[Start of Attachment]

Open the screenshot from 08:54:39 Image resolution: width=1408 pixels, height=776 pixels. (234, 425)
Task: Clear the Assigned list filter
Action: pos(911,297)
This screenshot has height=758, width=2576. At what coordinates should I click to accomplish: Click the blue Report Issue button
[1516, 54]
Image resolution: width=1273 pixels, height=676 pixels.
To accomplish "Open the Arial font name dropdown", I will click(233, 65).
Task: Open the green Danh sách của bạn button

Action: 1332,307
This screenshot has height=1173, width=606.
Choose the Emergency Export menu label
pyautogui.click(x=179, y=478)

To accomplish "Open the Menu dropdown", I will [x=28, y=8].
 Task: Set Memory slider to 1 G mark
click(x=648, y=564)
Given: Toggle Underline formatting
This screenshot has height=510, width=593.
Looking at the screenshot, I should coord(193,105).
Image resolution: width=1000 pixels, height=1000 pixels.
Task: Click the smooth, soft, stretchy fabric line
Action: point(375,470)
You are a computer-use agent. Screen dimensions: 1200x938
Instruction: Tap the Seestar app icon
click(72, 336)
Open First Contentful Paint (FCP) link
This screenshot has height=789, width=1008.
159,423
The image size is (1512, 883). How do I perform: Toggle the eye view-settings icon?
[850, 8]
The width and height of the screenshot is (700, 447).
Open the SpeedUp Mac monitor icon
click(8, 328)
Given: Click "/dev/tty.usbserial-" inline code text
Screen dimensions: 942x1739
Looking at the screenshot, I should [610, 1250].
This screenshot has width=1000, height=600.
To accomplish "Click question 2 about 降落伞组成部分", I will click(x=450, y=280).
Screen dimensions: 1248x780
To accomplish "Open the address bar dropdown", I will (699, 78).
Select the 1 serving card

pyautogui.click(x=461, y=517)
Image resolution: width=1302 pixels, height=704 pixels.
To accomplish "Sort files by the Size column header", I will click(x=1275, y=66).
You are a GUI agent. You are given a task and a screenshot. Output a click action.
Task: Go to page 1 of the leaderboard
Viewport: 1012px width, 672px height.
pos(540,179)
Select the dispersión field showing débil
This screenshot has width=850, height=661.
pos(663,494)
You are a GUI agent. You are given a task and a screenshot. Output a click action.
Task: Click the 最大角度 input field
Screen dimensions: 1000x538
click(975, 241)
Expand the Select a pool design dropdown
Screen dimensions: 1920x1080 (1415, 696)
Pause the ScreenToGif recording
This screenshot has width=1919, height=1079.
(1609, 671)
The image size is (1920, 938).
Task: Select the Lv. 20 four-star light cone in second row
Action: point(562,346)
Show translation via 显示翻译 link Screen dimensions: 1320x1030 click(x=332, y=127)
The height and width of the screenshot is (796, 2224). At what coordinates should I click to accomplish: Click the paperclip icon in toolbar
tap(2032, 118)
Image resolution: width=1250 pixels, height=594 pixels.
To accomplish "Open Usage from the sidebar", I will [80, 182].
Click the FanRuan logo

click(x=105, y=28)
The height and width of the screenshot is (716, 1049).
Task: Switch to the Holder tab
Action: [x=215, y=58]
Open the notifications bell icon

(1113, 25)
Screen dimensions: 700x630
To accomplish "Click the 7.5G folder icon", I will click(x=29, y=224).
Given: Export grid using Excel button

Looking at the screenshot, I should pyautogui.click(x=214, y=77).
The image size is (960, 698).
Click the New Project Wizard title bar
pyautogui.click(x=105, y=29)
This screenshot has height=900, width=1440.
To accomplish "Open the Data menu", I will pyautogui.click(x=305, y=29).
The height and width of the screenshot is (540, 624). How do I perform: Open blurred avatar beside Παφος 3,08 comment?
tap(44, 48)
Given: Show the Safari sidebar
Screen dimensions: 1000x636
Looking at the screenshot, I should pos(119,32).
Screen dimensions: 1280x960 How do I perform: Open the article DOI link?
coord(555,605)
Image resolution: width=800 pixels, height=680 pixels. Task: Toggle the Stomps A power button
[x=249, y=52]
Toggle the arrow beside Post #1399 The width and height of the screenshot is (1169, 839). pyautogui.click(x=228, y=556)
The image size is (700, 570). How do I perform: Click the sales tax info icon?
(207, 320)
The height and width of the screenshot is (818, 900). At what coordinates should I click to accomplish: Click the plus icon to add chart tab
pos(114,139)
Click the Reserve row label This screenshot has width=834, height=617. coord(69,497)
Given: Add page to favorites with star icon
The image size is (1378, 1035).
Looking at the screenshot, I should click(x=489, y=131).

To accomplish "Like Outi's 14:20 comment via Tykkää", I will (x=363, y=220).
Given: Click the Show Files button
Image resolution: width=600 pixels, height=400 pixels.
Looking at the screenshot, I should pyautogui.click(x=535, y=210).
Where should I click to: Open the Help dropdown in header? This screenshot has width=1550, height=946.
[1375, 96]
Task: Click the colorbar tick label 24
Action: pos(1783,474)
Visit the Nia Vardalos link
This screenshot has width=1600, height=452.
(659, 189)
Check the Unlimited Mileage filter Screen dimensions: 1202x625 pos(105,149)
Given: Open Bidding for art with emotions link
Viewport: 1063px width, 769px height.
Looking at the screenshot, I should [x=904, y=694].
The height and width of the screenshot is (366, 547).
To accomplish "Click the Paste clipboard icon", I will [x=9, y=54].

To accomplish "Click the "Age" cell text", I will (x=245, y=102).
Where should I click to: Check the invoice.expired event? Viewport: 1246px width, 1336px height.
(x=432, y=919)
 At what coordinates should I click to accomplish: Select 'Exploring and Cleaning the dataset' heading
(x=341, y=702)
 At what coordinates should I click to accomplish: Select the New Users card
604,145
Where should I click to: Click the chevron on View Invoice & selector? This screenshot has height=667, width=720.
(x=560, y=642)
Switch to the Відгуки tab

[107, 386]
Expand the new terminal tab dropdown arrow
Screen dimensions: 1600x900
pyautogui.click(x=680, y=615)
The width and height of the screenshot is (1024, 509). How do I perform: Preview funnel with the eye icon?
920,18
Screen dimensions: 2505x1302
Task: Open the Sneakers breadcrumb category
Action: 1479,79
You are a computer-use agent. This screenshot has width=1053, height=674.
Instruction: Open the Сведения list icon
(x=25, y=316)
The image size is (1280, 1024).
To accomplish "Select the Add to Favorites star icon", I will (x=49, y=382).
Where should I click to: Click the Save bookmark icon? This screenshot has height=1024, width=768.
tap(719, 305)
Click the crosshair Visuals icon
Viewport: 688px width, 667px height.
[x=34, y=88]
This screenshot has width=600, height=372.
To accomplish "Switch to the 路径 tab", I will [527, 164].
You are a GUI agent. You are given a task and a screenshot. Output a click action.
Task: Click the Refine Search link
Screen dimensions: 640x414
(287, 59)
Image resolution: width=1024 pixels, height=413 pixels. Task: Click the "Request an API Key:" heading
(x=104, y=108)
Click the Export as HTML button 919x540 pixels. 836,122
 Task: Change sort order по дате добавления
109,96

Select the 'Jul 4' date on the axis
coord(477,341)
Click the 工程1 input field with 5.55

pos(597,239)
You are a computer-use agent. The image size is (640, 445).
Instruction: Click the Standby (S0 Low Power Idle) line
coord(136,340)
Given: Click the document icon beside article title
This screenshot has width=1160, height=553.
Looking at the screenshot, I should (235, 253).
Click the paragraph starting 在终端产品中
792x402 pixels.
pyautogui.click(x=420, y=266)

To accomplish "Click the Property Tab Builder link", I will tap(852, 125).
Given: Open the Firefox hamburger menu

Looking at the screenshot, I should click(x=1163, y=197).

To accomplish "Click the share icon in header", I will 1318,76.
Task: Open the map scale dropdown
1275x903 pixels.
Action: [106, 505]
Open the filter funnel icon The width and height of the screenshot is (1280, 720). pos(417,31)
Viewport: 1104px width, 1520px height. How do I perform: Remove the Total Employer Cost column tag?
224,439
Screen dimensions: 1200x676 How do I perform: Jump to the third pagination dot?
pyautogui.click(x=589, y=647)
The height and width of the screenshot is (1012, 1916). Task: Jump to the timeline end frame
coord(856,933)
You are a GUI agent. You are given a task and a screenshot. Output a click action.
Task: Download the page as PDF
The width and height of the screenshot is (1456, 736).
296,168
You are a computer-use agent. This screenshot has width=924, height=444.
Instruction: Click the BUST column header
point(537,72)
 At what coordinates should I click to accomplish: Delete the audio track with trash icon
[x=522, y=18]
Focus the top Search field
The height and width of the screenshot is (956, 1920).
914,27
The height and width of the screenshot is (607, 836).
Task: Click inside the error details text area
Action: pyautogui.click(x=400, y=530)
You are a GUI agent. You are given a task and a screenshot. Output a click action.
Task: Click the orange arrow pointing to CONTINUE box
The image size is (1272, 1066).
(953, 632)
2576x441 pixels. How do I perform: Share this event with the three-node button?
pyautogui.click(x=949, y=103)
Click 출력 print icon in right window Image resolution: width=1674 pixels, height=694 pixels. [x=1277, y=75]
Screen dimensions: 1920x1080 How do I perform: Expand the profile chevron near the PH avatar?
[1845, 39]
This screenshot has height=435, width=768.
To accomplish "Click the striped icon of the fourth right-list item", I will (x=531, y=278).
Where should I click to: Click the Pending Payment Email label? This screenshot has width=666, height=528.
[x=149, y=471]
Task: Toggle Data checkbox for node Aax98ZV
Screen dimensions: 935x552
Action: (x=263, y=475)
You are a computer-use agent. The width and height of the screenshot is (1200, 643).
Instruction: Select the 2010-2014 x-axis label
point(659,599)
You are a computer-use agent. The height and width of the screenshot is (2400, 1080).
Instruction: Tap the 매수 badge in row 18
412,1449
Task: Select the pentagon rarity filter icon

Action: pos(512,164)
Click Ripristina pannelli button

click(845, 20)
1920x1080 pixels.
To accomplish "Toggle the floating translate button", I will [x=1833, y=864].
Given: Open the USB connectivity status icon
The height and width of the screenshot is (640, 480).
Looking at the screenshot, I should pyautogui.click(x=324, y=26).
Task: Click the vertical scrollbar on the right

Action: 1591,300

[End of Attachment]

The task » Give back exactly the lines above starting at the line where "Screen dimensions: 942x1739" appears and ending at the line where "Show translation via" appears, both included, with no other lines.

Worked solution »
Screen dimensions: 942x1739
Looking at the screenshot, I should [610, 1250].
This screenshot has width=1000, height=600.
To accomplish "Click question 2 about 降落伞组成部分", I will click(x=450, y=280).
Screen dimensions: 1248x780
To accomplish "Open the address bar dropdown", I will (699, 78).
Select the 1 serving card

pyautogui.click(x=461, y=517)
Image resolution: width=1302 pixels, height=704 pixels.
To accomplish "Sort files by the Size column header", I will click(x=1275, y=66).
You are a GUI agent. You are given a task and a screenshot. Output a click action.
Task: Go to page 1 of the leaderboard
Viewport: 1012px width, 672px height.
pos(540,179)
Select the dispersión field showing débil
This screenshot has width=850, height=661.
pos(663,494)
You are a GUI agent. You are given a task and a screenshot. Output a click action.
Task: Click the 最大角度 input field
Screen dimensions: 1000x538
click(975, 241)
Expand the Select a pool design dropdown
Screen dimensions: 1920x1080 (1415, 696)
Pause the ScreenToGif recording
This screenshot has width=1919, height=1079.
(1609, 671)
The image size is (1920, 938).
Task: Select the Lv. 20 four-star light cone in second row
Action: point(562,346)
Show translation via 显示翻译 link Screen dimensions: 1320x1030 click(x=332, y=127)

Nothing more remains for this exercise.